Perhaps I may begin on an equally pleasant note by saying that I read the Financial Times this morning. I am not sure whether this is true; I am not an entire believer in everything that I read in newspapers. But perhaps I should congratulate the noble Lord, Lord Eatwell. I am told that he is to take over as head of Queen's College, Cambridge, next year. I had better not speak of his economic career or I shall fall foul of the noble Lord, Lord Bruce of Donington. The article tells me that one of his perks is to live in the president's lodge on the banks of the River Cam in buildings dating from 1460. I have said previously to the House that I would not particularly like to have been a student of the noble Lord, Lord Eatwell, if I had read economics (which I did not do). But if the noble Lord wishes to entertain me and to give me a lecture about economics at dinner in the president's lodge on the banks of the River Cam, it might be an invitation that I should be unable to turn down.
However, as I congratulate the noble Lord, I find this fact interesting. This is a promotion for next year. He is looking after his career move next year. That suggests to me that he takes the same view as Members on this side of the House about the results of the next general election. Therefore, I congratulate the noble Lord on his wisdom in looking into his crystal ball. I also congratulate him in all seriousness on his appointment.
I turn now to a number of matters raised by noble Lords. I begin with two points mentioned by the noble Lord, Lord Eatwell, which were not referred to by anyone else, as regards some of the detail in the Finance Bill. The first concerns loan relationships. I freely accept that those are not subjects about which popular television programmes would be made. The noble Lord suggested that we rushed the legislation and did not think it through. This is a major simplification of the part of the corporation tax code dealing with debt issued and held by companies. The reform has been widely welcomed. The clauses in the Bill were subject to wide consultation. They were well received and well supported by all sides in the Commons. Extensive government amendments in the Standing Committee, which the noble Lord criticised, sought to address all the major points made in representations on the detail of the proposal. As amended, I believe that this part of the Bill should not prove to be contentious.
As regards the self-assessment portion of the Bill, I take note of the noble Lord's advice to me not to put wagers on no other legislation being required. I believe that there is a difference between fine tuning and tranches of legislation--if I may slightly cover myself for the future.

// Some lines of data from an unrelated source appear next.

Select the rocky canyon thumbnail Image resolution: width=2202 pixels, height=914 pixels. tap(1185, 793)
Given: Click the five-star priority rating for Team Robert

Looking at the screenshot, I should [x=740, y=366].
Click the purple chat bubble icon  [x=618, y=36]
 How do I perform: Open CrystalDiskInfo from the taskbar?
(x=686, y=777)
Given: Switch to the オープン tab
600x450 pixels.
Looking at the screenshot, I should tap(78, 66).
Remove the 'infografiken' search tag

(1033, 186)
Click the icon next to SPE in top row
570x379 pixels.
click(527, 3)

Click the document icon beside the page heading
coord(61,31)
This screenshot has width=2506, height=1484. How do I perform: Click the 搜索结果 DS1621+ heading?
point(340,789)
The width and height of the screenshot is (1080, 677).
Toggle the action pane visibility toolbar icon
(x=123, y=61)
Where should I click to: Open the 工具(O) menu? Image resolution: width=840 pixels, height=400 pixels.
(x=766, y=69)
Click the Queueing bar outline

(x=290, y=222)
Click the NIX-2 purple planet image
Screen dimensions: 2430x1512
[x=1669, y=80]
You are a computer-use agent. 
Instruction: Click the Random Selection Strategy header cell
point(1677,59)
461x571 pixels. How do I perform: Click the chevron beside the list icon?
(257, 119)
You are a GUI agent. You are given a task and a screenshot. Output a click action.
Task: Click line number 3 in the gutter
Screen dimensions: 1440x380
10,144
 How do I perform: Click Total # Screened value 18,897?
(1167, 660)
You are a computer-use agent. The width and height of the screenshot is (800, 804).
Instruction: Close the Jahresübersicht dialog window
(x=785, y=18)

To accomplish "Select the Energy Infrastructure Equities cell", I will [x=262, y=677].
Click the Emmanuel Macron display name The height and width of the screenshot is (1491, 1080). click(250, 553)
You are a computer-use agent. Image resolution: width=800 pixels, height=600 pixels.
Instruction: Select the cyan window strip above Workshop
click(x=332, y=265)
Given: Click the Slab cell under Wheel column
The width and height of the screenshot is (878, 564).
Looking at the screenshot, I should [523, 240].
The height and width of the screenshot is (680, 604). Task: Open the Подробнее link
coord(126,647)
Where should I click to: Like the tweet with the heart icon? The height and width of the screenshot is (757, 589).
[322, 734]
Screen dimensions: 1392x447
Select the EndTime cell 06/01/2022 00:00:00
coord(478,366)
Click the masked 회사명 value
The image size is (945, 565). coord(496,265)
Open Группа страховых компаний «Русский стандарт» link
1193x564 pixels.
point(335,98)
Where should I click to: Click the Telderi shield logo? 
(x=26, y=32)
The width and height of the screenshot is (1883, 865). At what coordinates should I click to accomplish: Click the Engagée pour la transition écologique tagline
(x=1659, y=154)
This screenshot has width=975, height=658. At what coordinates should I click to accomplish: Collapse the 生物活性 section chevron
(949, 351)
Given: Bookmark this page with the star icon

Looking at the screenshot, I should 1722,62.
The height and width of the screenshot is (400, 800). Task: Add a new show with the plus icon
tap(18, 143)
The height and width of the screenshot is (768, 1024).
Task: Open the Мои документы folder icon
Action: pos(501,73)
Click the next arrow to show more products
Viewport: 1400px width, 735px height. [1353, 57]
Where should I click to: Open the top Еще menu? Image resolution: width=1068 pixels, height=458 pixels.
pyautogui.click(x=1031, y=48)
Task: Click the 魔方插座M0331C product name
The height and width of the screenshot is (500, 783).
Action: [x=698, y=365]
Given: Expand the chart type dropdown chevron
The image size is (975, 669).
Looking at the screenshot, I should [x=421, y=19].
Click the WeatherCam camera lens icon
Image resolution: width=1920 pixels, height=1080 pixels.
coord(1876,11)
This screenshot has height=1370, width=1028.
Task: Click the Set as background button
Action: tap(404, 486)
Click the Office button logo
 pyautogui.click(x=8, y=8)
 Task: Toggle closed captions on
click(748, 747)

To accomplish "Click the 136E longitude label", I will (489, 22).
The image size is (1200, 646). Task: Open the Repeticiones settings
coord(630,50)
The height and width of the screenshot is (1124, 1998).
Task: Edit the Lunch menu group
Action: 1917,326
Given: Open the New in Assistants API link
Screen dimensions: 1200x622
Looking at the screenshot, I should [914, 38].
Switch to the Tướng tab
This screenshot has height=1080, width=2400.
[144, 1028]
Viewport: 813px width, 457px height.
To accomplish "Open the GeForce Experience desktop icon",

The noble Lord referred to the figure of £850 million for 1998-99 in the Red Book. He suggested that it represented a hidden tax rise for the self-employed coming from self-assessment. The figure of £850 million in the Red Book is there mainly to cover the rises in profits which we expect to come between now and 1998-99 to be available for taxation at that time. It is not a measure of an increase that we expect to come from self-assessment but rather from increasing prosperity and success from this portion of business.